══ Extracted text

Summer time, and the living is easy? George Gershwin was a genius when it came to songs, but obviously he was no gardener. Summer time in the suburbs is just what it always has been - the season of the most brutal physical labor. A large part of this labor consists of dragging heavy hoses across the lawn, and then rolling them up again.
Eventually we rebelled against this particular form of domestic self-oppression and had automatic sprinklers installed, controlled by a small computer in the basement. After studying the manual for about a year, I could even program the computer to switch the sprinklers on and off at more or less convenient times, such as in the middle of a garden party.
This is just one simple example of what used to be called "automation" – instructing a computer to do a dull, repetitive job like switching sprinklers on and off, and never forget. In fact, these sprinklers are smart enough to notice when it has been raining and cancel their watering for that day, which was not always the case when a human being was in charge. Robot lawn mowers are also available, at a price. They run around making their predictable stripes and circles, cleverly avoiding flower beds and sleeping cats, once again doing a better job than the average householder.

════

* Apply what you read:
1 - Name every piece of lawn or garden equipment mentioned in the piece about summer gardening.
2 - Reproduce everything in the piece about summer gardening from "This is just" down to "the average householder.".

══ Data below

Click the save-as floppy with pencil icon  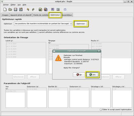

════

* Solutions to the problems:
1 -
- Hoses
- Automatic sprinklers
- Robot lawn mowers

2 -
This is just one simple example of what used to be called "automation" – instructing a computer to do a dull, repetitive job like switching sprinklers on and off, and never forget. In fact, these sprinklers are smart enough to notice when it has been raining and cancel their watering for that day, which was not always the case when a human being was in charge. Robot lawn mowers are also available, at a price. They run around making their predictable stripes and circles, cleverly avoiding flower beds and sleeping cats, once again doing a better job than the average householder.